Mit einem großen Festakt im Goldenen Saal des Augsburger Rathauses erfuhr am gestrigen Abend das Ulrichs-Jubiläum 2023/24 einen weiteren Höhepunkt. Im Beisein des päpstlichen Sondergesandten und des apostolischen Nuntius für Deutschland stand die europäische Dimension des Heiligen Ulrich im Mittelpunkt. Oberbürgermeisterin Weber stellte zu Beginn des Festakts heraus, dass 1100 Jahre Bischof Ulrich "nicht nur ein klerikales Jubiläum" darstelle: "Für die Stadt Augsburg ist der Heilige Ulrich von großer Bedeutung wie nur wenige andere. Er ist unser Schutzpatron. Seine Hingabe an die Armen ist Leitmotiv und unsichtbare Richtschnur für vieles, was bis heute unsichtbarer Kitt für das Gefüge in unserer Stadt ist."

Mit seiner Vorliebe für die Armen, stimmte Bischof Meier in seinem Grußwort zu, würde der Heilige Ulrich die Menschen von heute sicher beeindrucken: "In seiner Lebensbeschreibung lesen wir, dass er sich nicht zu Tisch setzen wollte, ohne seine Kleriker anzuweisen, die Armen im Ort mit einer Mahlzeit zu stärken. Dabei versammelte der Heilige Ulrich ausdrücklich die Verstümmelten und Gebrechlichen, die auf Ruhebetten und Tragbahren lagen, um seinen eigenen Tisch. Ein Verhalten, das auch in unserer aufgeklärten und inklusiv denkenden Welt ein Alleinstellungs-Merkmal wäre."
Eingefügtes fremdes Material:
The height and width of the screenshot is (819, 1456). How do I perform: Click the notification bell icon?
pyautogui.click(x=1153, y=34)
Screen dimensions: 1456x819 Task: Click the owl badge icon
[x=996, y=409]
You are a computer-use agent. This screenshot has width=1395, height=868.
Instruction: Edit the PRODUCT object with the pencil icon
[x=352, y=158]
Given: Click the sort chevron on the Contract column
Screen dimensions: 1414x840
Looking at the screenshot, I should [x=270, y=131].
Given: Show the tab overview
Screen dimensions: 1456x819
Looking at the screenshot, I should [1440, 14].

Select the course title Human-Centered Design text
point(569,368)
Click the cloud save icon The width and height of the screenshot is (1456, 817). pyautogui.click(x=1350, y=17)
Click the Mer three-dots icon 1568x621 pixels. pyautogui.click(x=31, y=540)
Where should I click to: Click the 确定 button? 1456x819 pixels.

Meier formulierte daraus einen Appell "an unseren alten Kontinent Europa, damit er lebendig bleibt; einen Impuls für unsere Stadt Augsburg, die ein internationales, multireligiöses und ökumenisches Gesicht hat: Europa soll keine Festung sein, sondern ein offenes Haus. Im Hinblick auf Menschen, die nach Europa kommen, gilt es, Blauäugigkeit ebenso zu vermeiden wie die Wagenburg-Mentalität einer geschlossenen Gesellschaft, die sich abschottet und Mauern baut". 

Gerade in diesen unruhigen Zeiten des Krieges in der Ukraine und des Krieges im Heiligen Land lerne man den Frieden wieder als etwas nicht Selbstverständliches, sondern als etwas besonders Schützenwertes zu schätzen, so der Bischof. Der Heilige Ulrich erinnere daran, dass es allein darauf ankomme, den guten Willen durch die Tat zu bezeugen. "Schön Reden ist keine Alternative zum Handeln. Worte sind wichtig, doch was zählt, ist die Tat", so Meier.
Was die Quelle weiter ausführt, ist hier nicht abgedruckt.